● **Requirement**: Go through the listing below. Copy each line that has the string "panel".

● **Available data**:

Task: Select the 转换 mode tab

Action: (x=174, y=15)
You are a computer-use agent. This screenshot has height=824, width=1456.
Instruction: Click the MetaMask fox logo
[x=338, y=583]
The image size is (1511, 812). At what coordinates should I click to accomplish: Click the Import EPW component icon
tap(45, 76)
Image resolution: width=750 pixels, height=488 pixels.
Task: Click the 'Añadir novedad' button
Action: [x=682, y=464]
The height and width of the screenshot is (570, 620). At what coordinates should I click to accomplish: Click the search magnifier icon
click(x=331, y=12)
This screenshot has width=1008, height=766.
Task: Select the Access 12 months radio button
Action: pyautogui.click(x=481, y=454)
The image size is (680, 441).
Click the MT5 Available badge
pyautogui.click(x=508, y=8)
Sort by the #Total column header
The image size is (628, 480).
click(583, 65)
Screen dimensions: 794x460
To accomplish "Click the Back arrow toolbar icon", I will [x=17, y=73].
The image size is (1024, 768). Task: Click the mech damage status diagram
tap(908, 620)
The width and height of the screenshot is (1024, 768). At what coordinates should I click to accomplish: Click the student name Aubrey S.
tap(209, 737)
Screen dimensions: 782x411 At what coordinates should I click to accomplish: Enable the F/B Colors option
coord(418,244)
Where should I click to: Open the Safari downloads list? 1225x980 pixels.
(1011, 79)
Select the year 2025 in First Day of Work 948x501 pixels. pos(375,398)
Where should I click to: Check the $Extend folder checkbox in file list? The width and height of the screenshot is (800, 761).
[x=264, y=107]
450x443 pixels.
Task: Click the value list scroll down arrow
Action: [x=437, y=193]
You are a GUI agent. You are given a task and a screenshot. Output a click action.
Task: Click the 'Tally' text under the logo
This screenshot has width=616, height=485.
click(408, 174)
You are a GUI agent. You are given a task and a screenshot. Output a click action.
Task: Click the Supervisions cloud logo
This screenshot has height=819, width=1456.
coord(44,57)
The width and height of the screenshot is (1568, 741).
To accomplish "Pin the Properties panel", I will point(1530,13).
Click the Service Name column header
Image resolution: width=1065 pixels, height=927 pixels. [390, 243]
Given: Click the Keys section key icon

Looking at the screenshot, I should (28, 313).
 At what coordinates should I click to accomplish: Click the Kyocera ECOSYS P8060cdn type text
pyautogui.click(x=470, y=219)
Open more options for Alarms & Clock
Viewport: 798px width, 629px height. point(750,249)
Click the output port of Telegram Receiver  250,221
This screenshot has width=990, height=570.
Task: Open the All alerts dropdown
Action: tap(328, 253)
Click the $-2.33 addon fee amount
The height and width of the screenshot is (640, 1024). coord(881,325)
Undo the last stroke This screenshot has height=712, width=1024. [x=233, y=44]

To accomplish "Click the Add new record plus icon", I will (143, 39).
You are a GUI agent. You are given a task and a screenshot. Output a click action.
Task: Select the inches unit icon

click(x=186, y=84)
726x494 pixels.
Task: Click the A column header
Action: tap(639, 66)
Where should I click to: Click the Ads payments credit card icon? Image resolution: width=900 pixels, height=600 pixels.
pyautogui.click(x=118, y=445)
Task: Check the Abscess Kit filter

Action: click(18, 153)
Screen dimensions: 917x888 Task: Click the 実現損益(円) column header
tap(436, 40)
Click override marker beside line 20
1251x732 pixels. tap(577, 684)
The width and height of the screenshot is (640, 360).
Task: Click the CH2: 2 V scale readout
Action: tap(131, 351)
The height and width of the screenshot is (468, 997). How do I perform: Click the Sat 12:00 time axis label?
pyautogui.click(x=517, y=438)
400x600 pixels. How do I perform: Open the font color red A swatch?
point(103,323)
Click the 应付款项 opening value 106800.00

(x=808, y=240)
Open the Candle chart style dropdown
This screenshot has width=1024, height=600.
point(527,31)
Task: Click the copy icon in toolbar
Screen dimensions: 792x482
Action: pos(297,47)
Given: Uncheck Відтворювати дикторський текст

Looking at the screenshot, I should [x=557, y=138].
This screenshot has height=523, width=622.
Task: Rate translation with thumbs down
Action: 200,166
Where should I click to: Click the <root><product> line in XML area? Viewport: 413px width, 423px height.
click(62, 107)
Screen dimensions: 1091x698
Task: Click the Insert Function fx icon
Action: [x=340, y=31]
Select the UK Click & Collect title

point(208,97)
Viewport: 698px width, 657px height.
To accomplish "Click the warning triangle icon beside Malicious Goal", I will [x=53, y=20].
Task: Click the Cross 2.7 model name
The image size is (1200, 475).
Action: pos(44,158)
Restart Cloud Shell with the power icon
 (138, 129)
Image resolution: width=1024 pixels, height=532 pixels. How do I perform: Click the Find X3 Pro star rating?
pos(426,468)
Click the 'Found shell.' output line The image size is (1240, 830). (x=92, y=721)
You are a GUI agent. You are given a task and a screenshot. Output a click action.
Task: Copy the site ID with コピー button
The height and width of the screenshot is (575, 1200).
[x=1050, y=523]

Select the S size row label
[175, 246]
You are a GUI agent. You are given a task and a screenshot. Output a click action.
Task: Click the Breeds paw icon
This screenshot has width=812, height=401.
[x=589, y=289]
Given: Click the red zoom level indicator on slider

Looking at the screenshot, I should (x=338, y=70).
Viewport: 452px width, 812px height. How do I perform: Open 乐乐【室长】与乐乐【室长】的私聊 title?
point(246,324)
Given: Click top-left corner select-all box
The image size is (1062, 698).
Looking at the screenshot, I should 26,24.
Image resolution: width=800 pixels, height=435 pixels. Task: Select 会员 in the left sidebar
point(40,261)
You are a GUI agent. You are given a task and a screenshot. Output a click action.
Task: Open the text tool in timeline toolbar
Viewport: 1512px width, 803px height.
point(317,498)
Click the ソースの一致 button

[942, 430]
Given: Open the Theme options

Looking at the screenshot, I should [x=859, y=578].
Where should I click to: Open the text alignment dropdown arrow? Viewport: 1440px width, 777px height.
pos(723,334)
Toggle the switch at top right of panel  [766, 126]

● **Output of the task**:
To accomplish "Pin the Properties panel", I will point(1530,13).
Toggle the switch at top right of panel  [766, 126]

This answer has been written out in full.